Wordpress/Apache - 404 error with unicode characters in image filenames Wordpress/Apache - 404 error with unicode characters in image filenames wordpress wordpress

Wordpress/Apache - 404 error with unicode characters in image filenames


Unicode normalisation.

0xC3 0xA5 is the UTF-8 encoding for U+00E5 a-with-ring.

0xCC 0x8A is the UTF-8 encoding for U+030A combining ring.

U+0035 is the composed (Normal Form C) way of writing an a-ring; an a letter followed by U+030A is the decomposed (Normal Form D) way of writing it. å vs å - they should look the same, though they may differ slightly depending on font rendering.

Now normally it doesn't really matter which one you've got because sensible filesystems leave them untouched. If you save a file called [char U+00E5].txt (å.txt), it stays called that under Windows and Linux.

Macs, on the other hand, are insane. The filesystem prefers Normal Form D, to the extent that any composed characters you pass into it get converted into decomposed ones. If you put a file in called [char U+00E5].txt and immediately list the directory, you'll find you've actually got a file called a[char U+030A].txt.

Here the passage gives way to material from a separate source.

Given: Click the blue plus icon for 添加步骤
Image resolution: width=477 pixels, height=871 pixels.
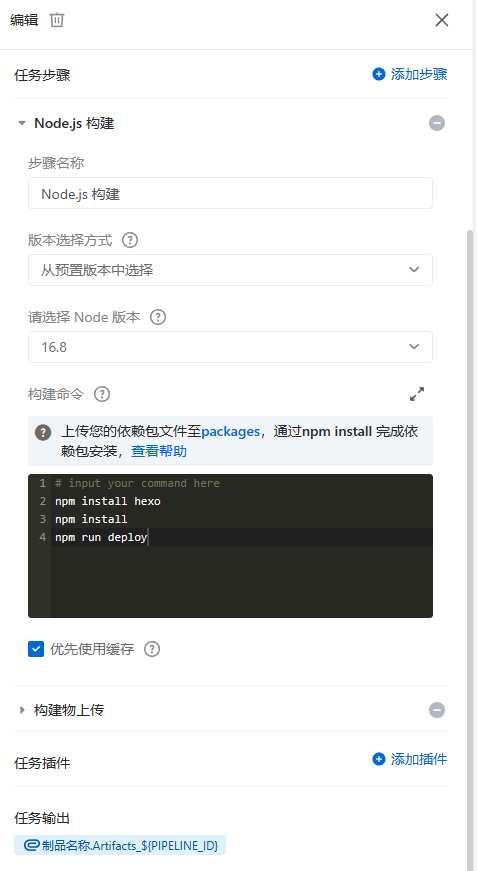Looking at the screenshot, I should [x=379, y=74].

You can still access the file as [char U+00E5].txt on a Mac because it'll convert that input into Normal Form D too before looking it up, but you cannot recover the same filename in character sequence terms as you put in: it's a lossy conversion.

So if you save your files on a Mac and then transfer to a filesystem where [char U+00E5].txt and a[char U+030A].txt refer to different files, you will get broken links.

Update the pages to point to the Normal Form D versions of the URLs, or re-upload the files from a filesystem that doesn't egregiously mangle Unicode characters.

Think Different, Cause Bizarre Interoperability Problems.